TEXTO DE ORIGEM:

O setor de transição tem se consolidado como um elo fundamental na cadeia de assistência à saúde no Brasil. Com cerca de 20 anos de existência e uma atuação mais intensa na última década, além de preencherem a lacuna da escassez de leitos, cumprem com o propósito de trazer mais eficiência ao processo de saúde, reduzindo os custos da internação prolongada entre 30% a 75%.
Isso se deve ao fato de que o custo de um paciente no hospital de transição é cerca de 55% a 60% de um hospital geral, por demandarem uma estrutura menos complexa e com menos investimentos em tecnologias de equipamentos. O que é fundamental em um cenário em que se estima um aumento de R$ 67 bilhões, nos próximos dez anos, nos gastos em saúde no país. Não é em vão que existe a perspectiva de que esse número siga em ascensão, chegando a quase quatro mil leitos até 2026.

(Entradas da coleção)
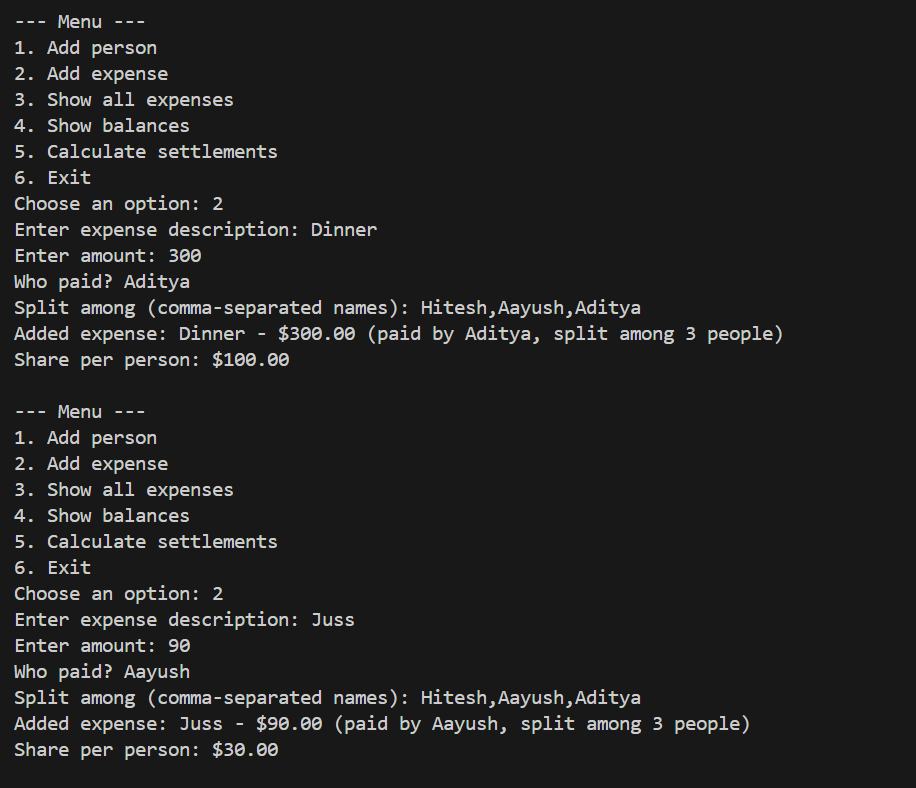916x788 pixels.
Task: Click the 'Enter amount: 90' line
Action: coord(102,646)
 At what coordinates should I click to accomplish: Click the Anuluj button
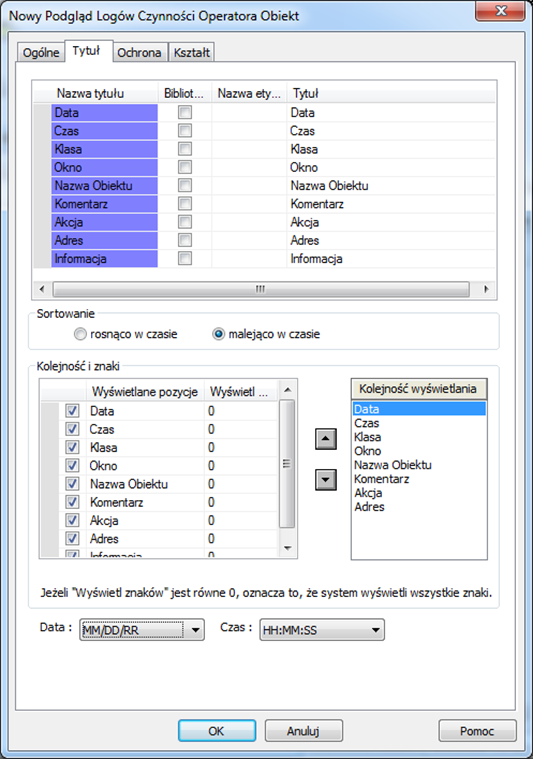[x=304, y=730]
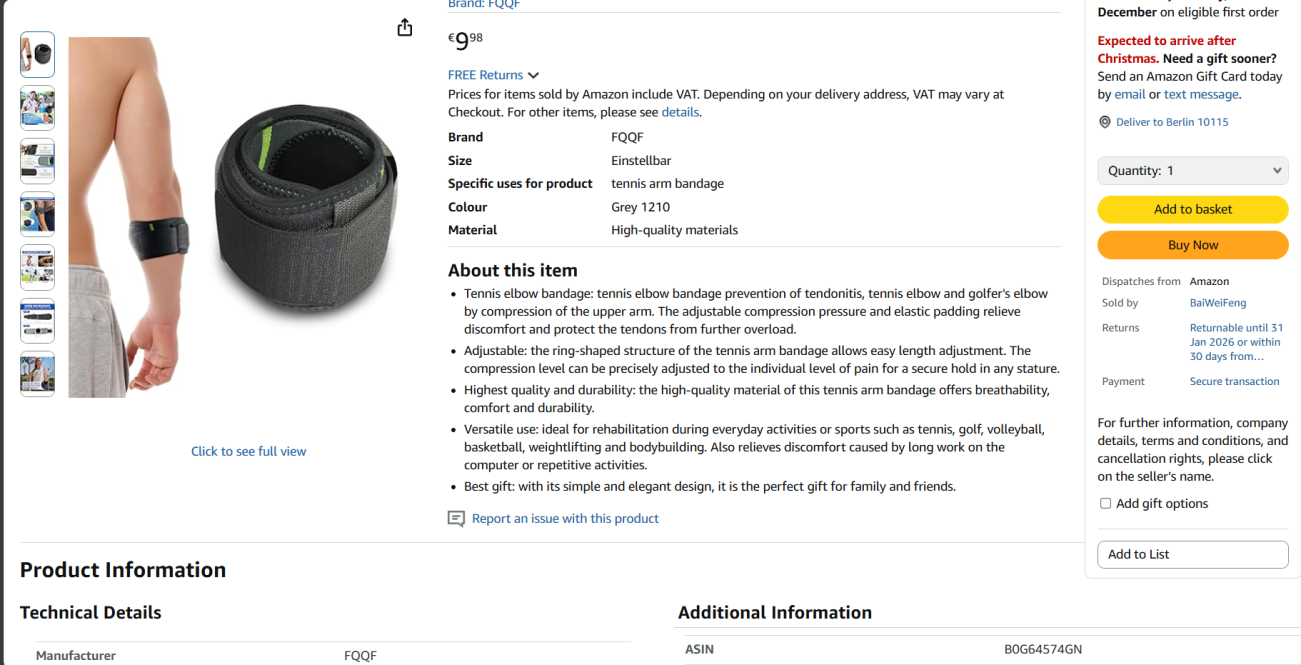Open the BaiWeiFeng seller link
Image resolution: width=1301 pixels, height=665 pixels.
pos(1217,303)
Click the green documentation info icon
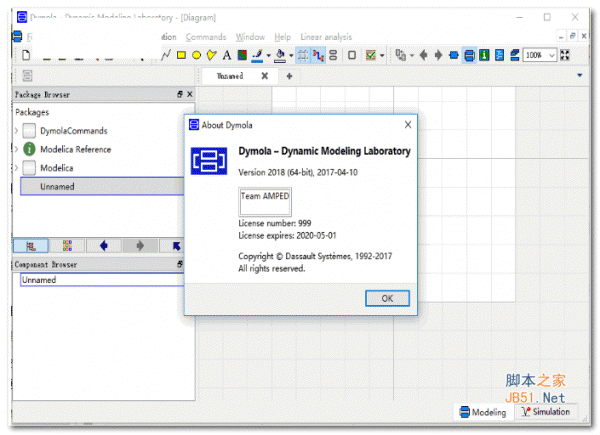 pyautogui.click(x=484, y=55)
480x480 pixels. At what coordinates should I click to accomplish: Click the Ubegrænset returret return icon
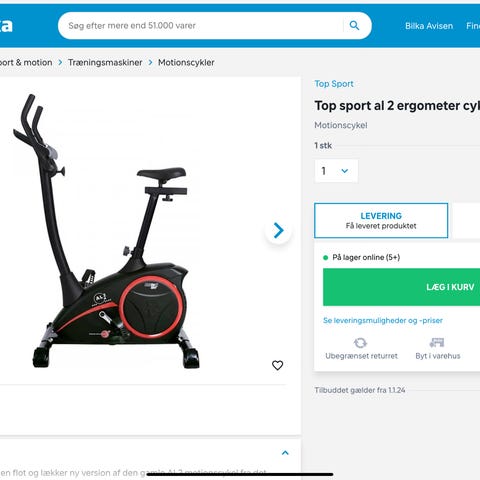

TAREFA 1:
Responda às perguntas com base no texto sobre o setor de transição na saúde:
(a) Há cerca de quantos anos existe o setor de transição?
(b) Em que faixa percentual se reduzem os custos da internação prolongada?
(c) Qual aumento se estima nos gastos em saúde no país nos próximos dez anos?
TAREFA 2: Redija o trecho seguinte do texto sobre o setor de transição na saúde, começando após a última frase apresentada.
As entradas da coleção não são necessárias para realizar as tarefas.

RESPOSTA 1:
(a) Cerca de 20 anos.
(b) Entre 30% e 75%.
(c) R$ 67 bilhões.

RESPOSTA 2:
Mas, em que ponto estamos atualmente? Embora já tenha existido um notório crescimento no número de leitos entre 2018 e 2023, de mais de 100%, quando nos comparamos com países da Europa ou com Estados Unidos e Austrália, por exemplo, ou observamos a proporção de renda no Brasil, percebemos o quanto ainda podemos avançar. Além disso, se pensarmos em saúde globalmente, aproximadamente 50% das pessoas necessitarão desse tipo de cuidado em algum momento, o que aumenta ainda mais as oportunidades.
A despeito dessa evolução para nos estabelecermos e mostrarmos cada vez mais nossa relevância, ainda estamos no início dessa curva, com muito a ser feito e com novos desafios a serem superados. Inclusive, diferentes daqueles que enfrentávamos inicialmente, quando tínhamos como necessidade definir e comunicar claramente os nossos diferenciais com relação aos outros tipos de unidades de saúde.
Havia uma dificuldade significativa em demonstrar ao setor, principalmente privado, a importância e a especificidade dos serviços oferecidos. Com o tempo, no entanto, está ficando claro que os hospitais de transição têm um papel bem definido na jornada de cuidados do paciente e ocupam, de forma coerente e lógica, espaços nos grandes centros urbanos.
Hoje nossas barreiras já são outras. Precisamos atuar no sentido de aumentar nossa capilaridade e chegarmos em mais “praças”. Nossa presença é forte em algumas capitais e também em cidades maiores. No entanto, não podemos esquecer que nossa utilidade e capacidade de melhorar a sustentabilidade do sistema vai muito além.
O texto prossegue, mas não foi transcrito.